RECORD EXTRACTS:
◇ ◇ ◇ ◇ ◇ ◇ ◇

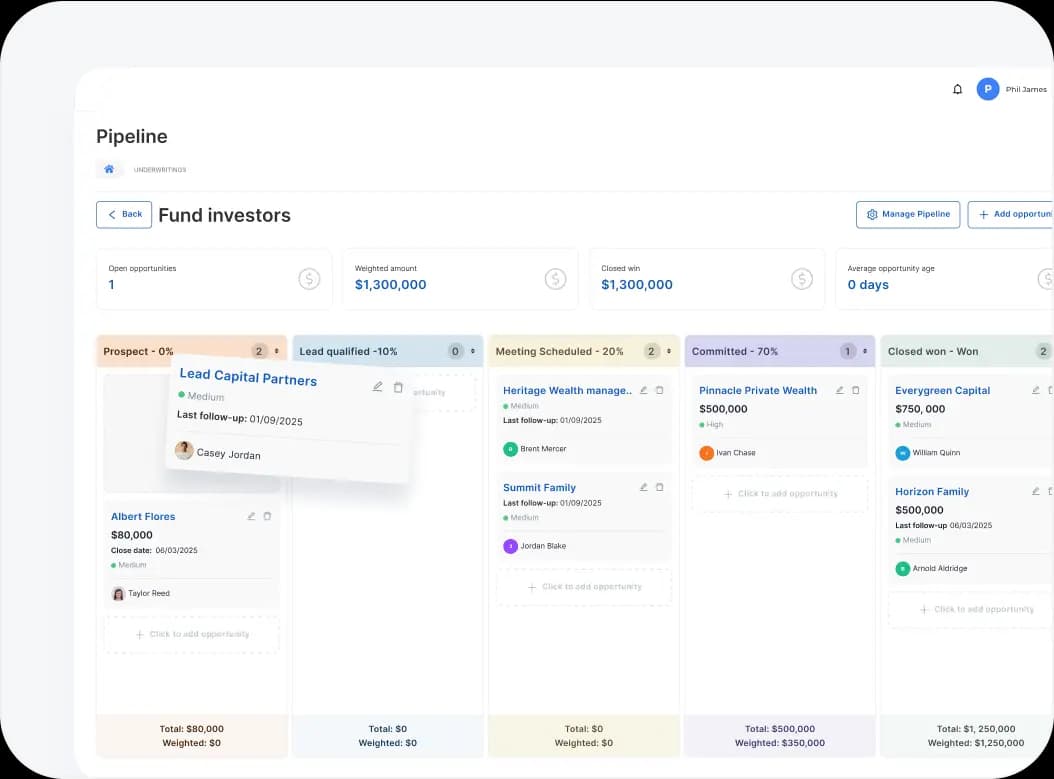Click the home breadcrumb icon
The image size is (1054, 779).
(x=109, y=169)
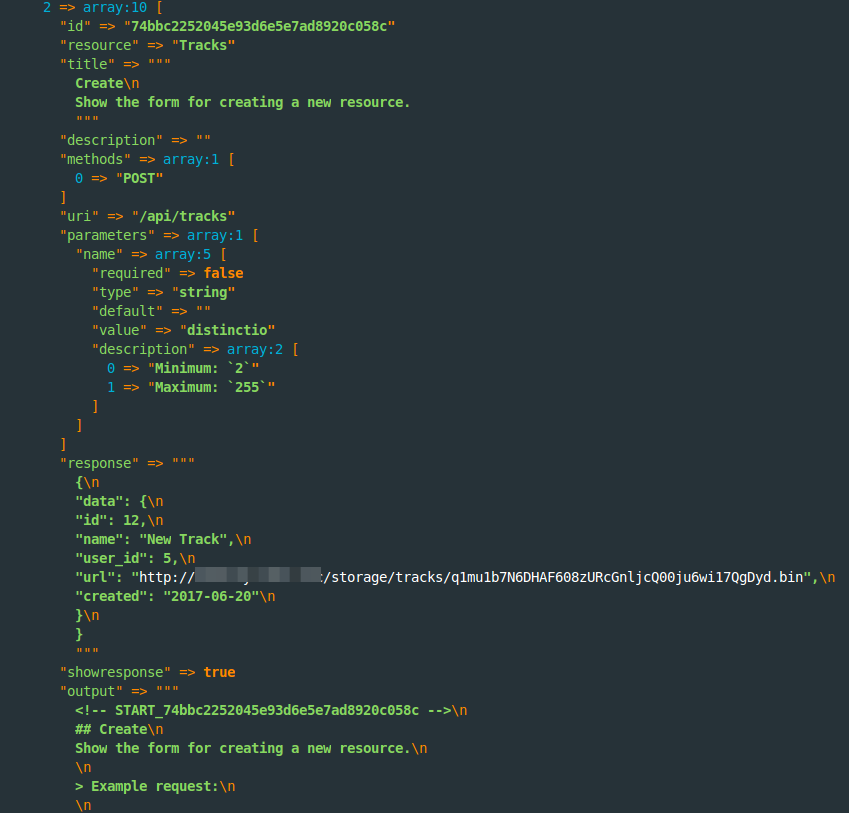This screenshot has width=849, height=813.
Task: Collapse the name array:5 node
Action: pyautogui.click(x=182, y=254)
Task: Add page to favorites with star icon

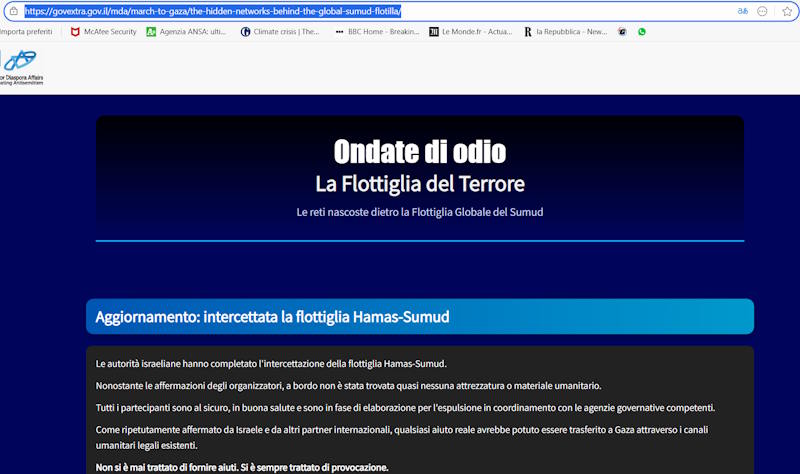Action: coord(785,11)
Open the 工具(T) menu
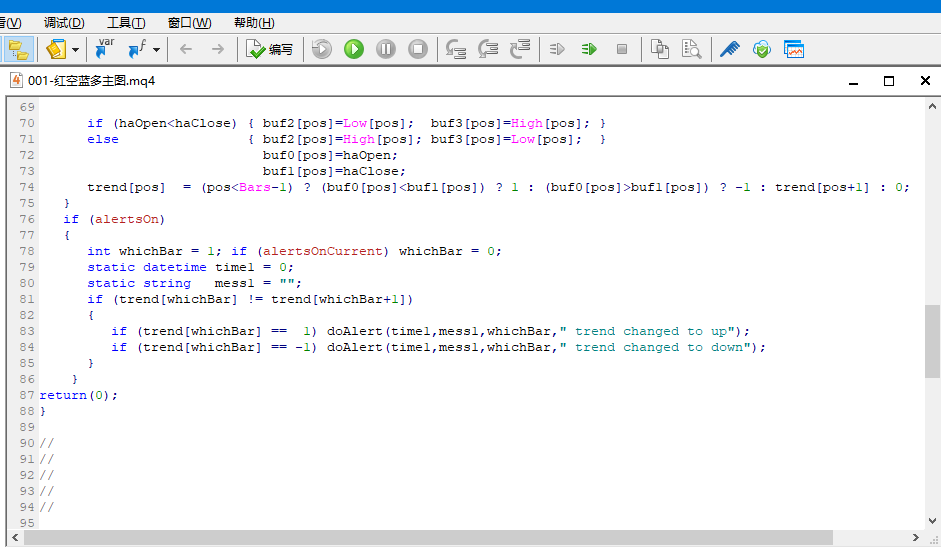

◇ ◇ ◇ ◇ ◇ ◇ ◇

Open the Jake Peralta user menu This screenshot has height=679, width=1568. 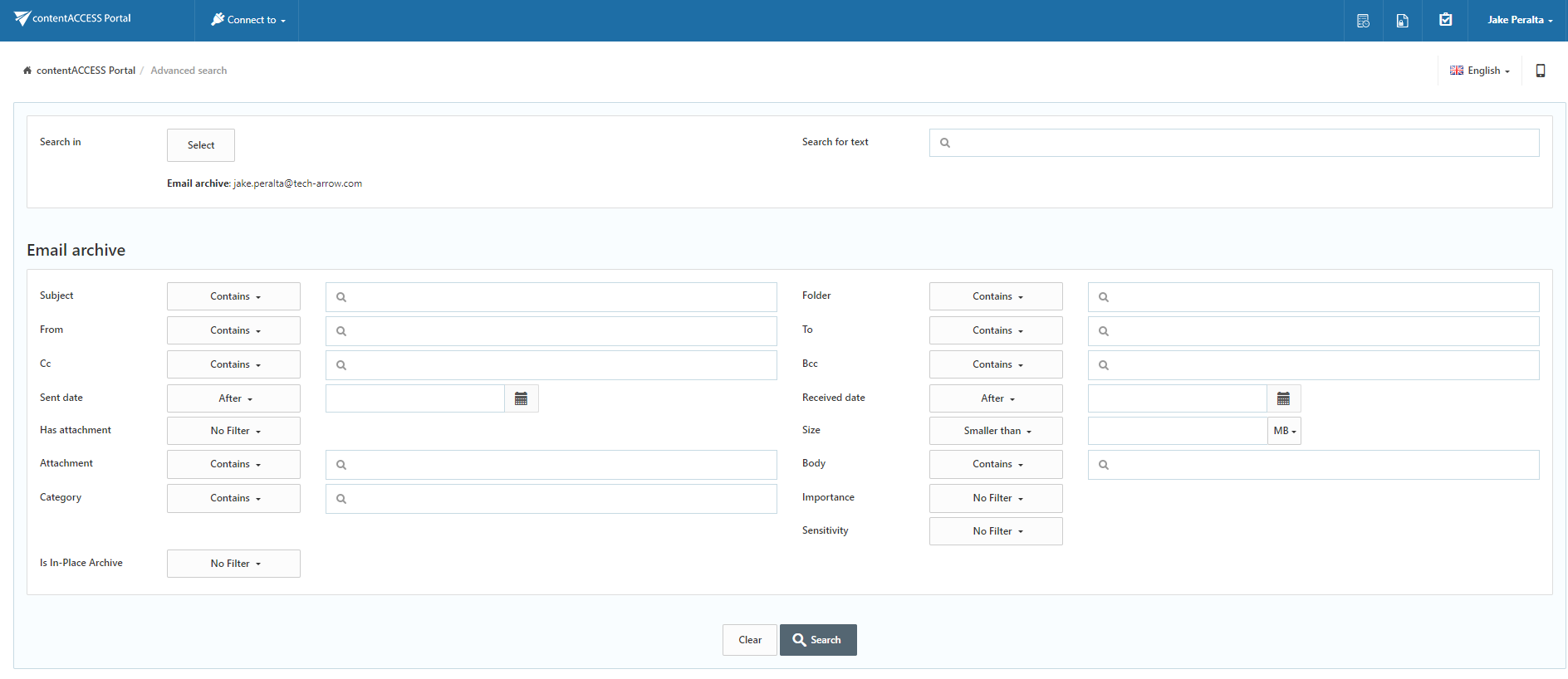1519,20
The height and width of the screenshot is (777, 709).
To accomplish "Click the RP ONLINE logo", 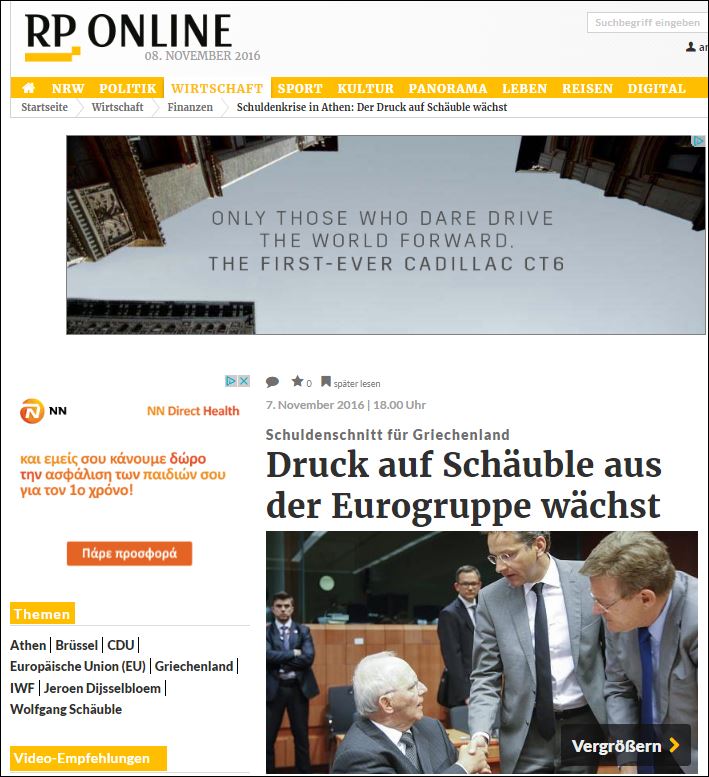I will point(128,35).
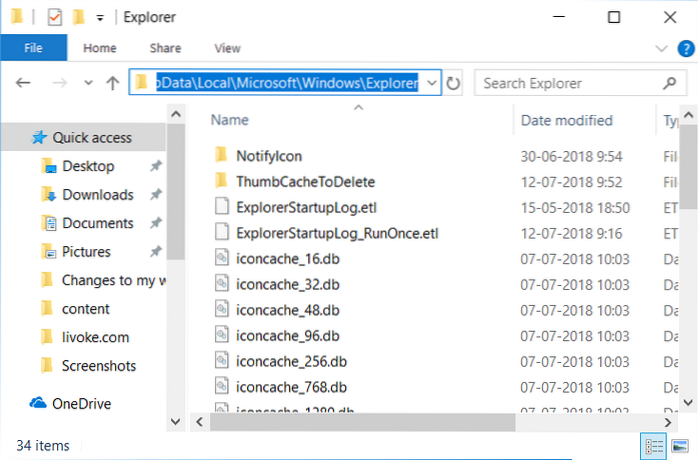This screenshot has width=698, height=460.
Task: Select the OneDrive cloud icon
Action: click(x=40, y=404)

◇ ◇ ◇ ◇ ◇ ◇ ◇

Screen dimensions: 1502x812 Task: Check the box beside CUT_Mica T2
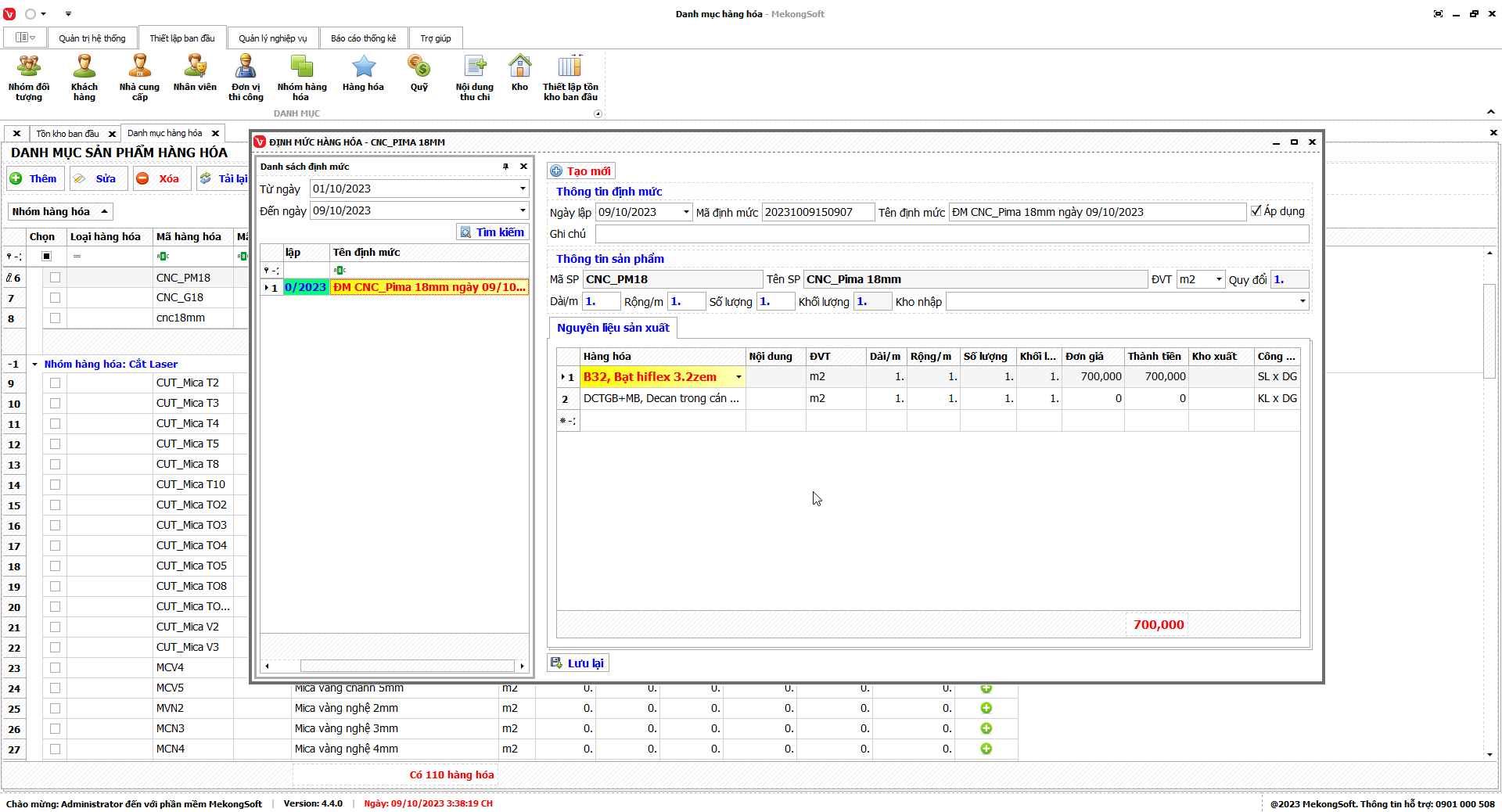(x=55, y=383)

◇ ◇ ◇ ◇ ◇ ◇ ◇

TASK PROMPT:
Reproduce exactly the lines above that run from the one with "Task: Add page to favorites with star icon" to the one with "Open the 工具(T) menu", both included, leaving pictures out.

RESULT:
Task: Add page to favorites with star icon

Action: coord(785,11)
Open the 工具(T) menu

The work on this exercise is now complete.